AIM OF THE TASK:
Reproduce every one of the following rows verbatim, with no changes.

--- Start DATA SHOWN ---

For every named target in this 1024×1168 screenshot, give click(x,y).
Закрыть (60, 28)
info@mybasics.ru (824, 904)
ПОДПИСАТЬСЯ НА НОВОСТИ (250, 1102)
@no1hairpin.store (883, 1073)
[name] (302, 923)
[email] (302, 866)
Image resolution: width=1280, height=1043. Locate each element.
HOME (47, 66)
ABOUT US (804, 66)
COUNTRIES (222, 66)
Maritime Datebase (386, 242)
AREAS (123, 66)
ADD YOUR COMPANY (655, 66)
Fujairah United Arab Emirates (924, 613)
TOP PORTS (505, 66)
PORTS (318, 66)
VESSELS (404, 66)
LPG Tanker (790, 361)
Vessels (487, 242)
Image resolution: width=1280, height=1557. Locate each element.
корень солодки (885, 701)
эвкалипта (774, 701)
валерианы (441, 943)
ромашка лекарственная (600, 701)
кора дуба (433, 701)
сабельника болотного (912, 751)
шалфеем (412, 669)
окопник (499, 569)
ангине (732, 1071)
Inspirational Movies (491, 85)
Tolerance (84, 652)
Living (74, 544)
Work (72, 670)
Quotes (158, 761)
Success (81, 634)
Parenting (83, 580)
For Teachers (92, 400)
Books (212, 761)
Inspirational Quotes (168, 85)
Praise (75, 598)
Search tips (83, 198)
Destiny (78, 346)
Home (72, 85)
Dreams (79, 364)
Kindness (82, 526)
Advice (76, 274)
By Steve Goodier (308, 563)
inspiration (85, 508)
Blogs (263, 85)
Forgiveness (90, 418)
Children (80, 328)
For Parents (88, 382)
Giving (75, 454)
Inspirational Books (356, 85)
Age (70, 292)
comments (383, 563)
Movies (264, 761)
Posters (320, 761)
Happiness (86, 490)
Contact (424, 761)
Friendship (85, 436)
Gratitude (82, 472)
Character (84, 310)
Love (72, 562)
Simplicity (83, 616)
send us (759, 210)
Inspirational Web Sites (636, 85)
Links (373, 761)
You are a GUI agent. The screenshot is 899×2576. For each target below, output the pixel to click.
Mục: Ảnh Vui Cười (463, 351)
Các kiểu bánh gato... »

--- End DATA SHOWN ---

COMPLETED EXERCISE:
For every named target in this 1024×1168 screenshot, give click(x,y).
Закрыть (60, 28)
info@mybasics.ru (824, 904)
ПОДПИСАТЬСЯ НА НОВОСТИ (250, 1102)
@no1hairpin.store (883, 1073)
[name] (302, 923)
[email] (302, 866)
Image resolution: width=1280, height=1043. Locate each element.
HOME (47, 66)
ABOUT US (804, 66)
COUNTRIES (222, 66)
Maritime Datebase (386, 242)
AREAS (123, 66)
ADD YOUR COMPANY (655, 66)
Fujairah United Arab Emirates (924, 613)
TOP PORTS (505, 66)
PORTS (318, 66)
VESSELS (404, 66)
LPG Tanker (790, 361)
Vessels (487, 242)
Image resolution: width=1280, height=1557. Locate each element.
корень солодки (885, 701)
эвкалипта (774, 701)
валерианы (441, 943)
ромашка лекарственная (600, 701)
кора дуба (433, 701)
сабельника болотного (912, 751)
шалфеем (412, 669)
окопник (499, 569)
ангине (732, 1071)
Inspirational Movies (491, 85)
Tolerance (84, 652)
Living (74, 544)
Work (72, 670)
Quotes (158, 761)
Success (81, 634)
Parenting (83, 580)
For Teachers (92, 400)
Books (212, 761)
Inspirational Quotes (168, 85)
Praise (75, 598)
Search tips (83, 198)
Destiny (78, 346)
Home (72, 85)
Dreams (79, 364)
Kindness (82, 526)
Advice (76, 274)
By Steve Goodier (308, 563)
inspiration (85, 508)
Blogs (263, 85)
Forgiveness (90, 418)
Children (80, 328)
For Parents (88, 382)
Giving (75, 454)
Inspirational Books (356, 85)
Age (70, 292)
comments (383, 563)
Movies (264, 761)
Posters (320, 761)
Happiness (86, 490)
Contact (424, 761)
Friendship (85, 436)
Gratitude (82, 472)
Character (84, 310)
Love (72, 562)
Simplicity (83, 616)
send us (759, 210)
Inspirational Web Sites (636, 85)
Links (373, 761)
You are a GUI agent. The screenshot is 899×2576. For each target below, output the pixel to click.
Mục: Ảnh Vui Cười (463, 351)
Các kiểu bánh gato... »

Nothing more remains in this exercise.